Strava attaque Garmin en justice avant son IPO à 2,2 milliards

Strava vient de lancer une action en justice contre Garmin pour violation de brevets. Le timing est brutal : la plateforme prépare une introduction en bourse valorisée à 2,2 milliards de dollars, et Garmin représente environ 70 % de sa base d'utilisateurs actifs.
On parle du partenariat le plus structurant de l'écosystème endurance connecté. Chaque Forerunner, Fenix ou Epix vendu intègre la synchronisation Strava comme argument commercial de premier plan. Attaquer Garmin en justice, c'est scier la branche sur laquelle repose une bonne partie de la croissance d'abonnés Strava.
Du côté stratégique, deux lectures sont possibles. Première option : Strava cherche à muscler son dossier de propriété intellectuelle avant l'IPO pour rassurer les investisseurs sur la solidité de ses actifs technologiques. Deuxième option, moins flatteuse : c'est un mouvement désespéré pour forcer une renégociation commerciale avec Garmin, qui a clairement les moyens de répliquer en coupant ou en dégradant l'intégration native sur ses appareils.

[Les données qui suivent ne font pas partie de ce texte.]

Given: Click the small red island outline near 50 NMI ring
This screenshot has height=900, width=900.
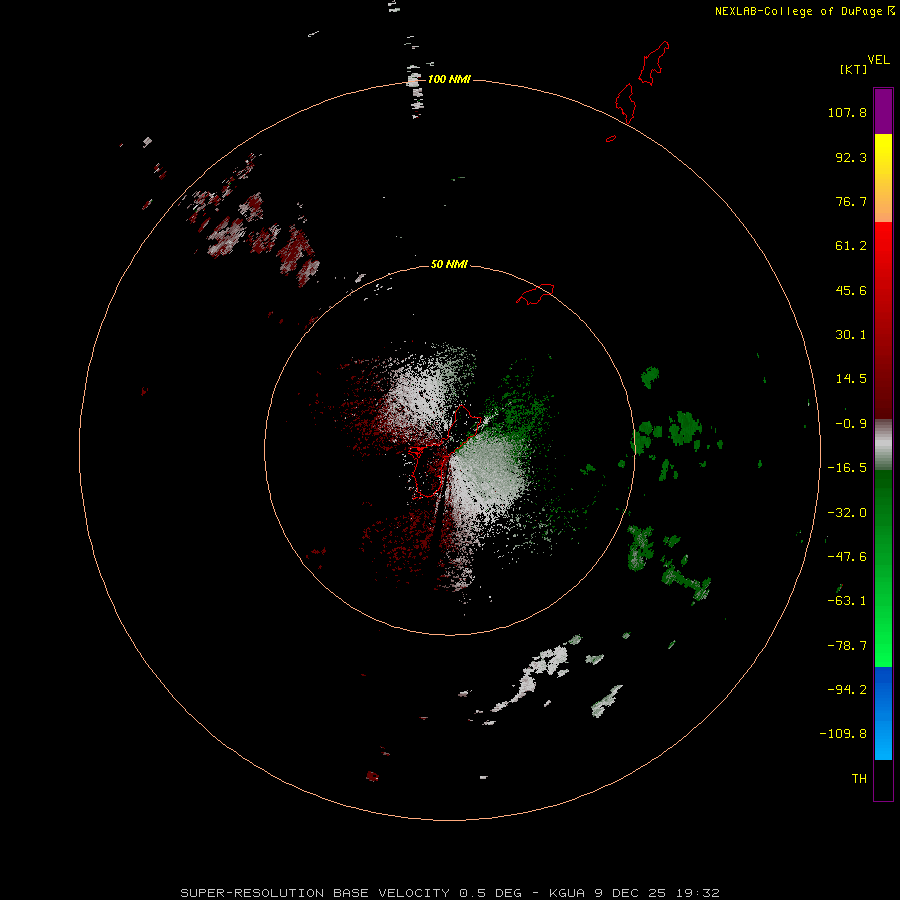Looking at the screenshot, I should click(535, 294).
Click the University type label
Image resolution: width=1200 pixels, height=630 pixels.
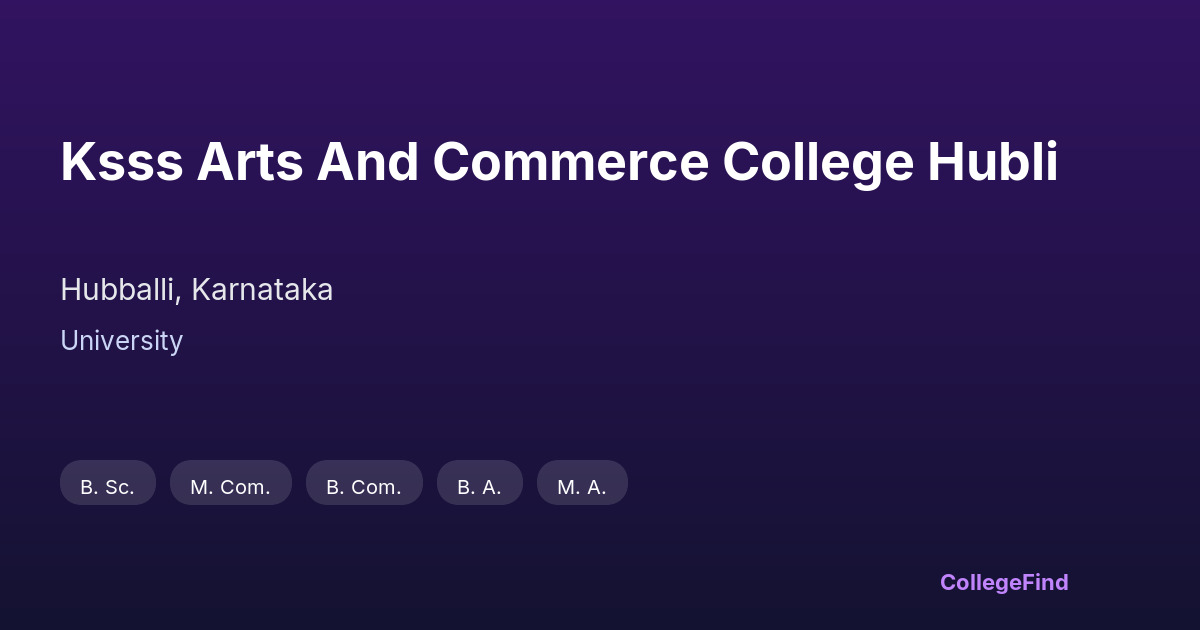[x=121, y=341]
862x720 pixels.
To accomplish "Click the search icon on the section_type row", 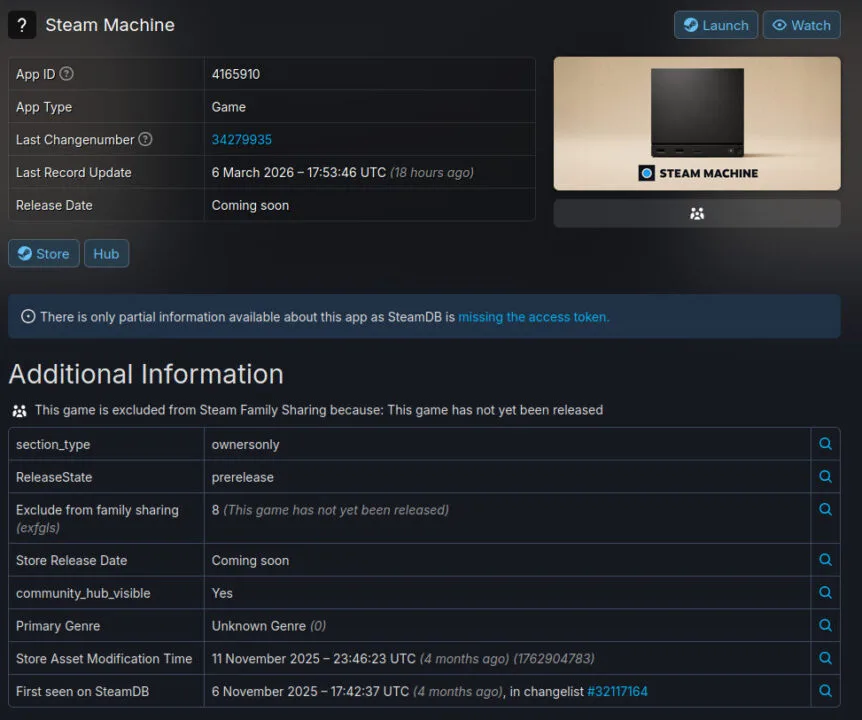I will coord(826,443).
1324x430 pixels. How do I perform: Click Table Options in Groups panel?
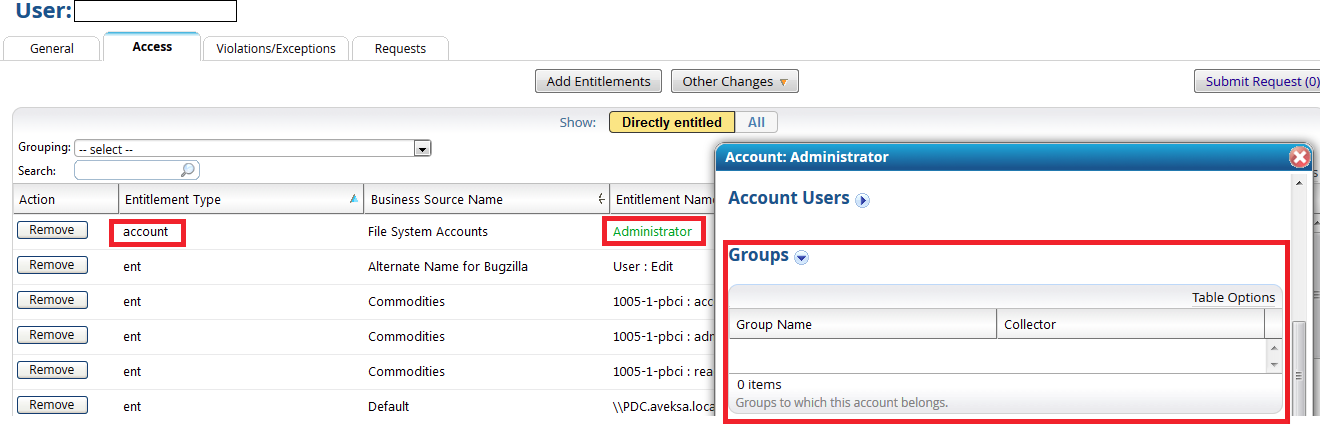(x=1233, y=297)
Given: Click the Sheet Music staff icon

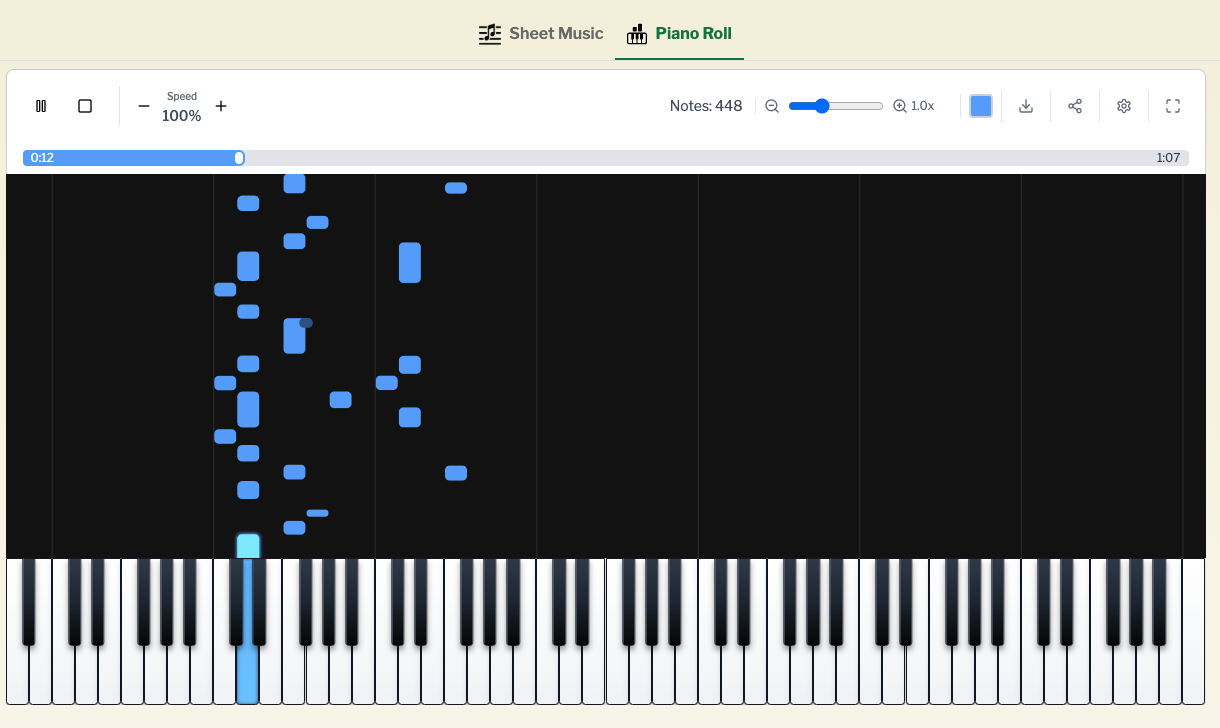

Pour l'athlète au quotidien, le risque concret c'est une dégradation de la sync automatique entre montres Garmin et Strava. Polar, Coros, Apple Watch et Wahoo bénéficient aussi de cette intégration, mais Garmin domine le segment running et trail avec des parts de marché sans comparaison. Une rupture partielle toucherait des millions de coureurs avant même qu'ils n'en comprennent la raison.
Verdict : pari risqué, exécution douteuse. Strava joue gros sur un coup de force légal qui pourrait fragiliser exactement ce que les investisseurs viennent acheter.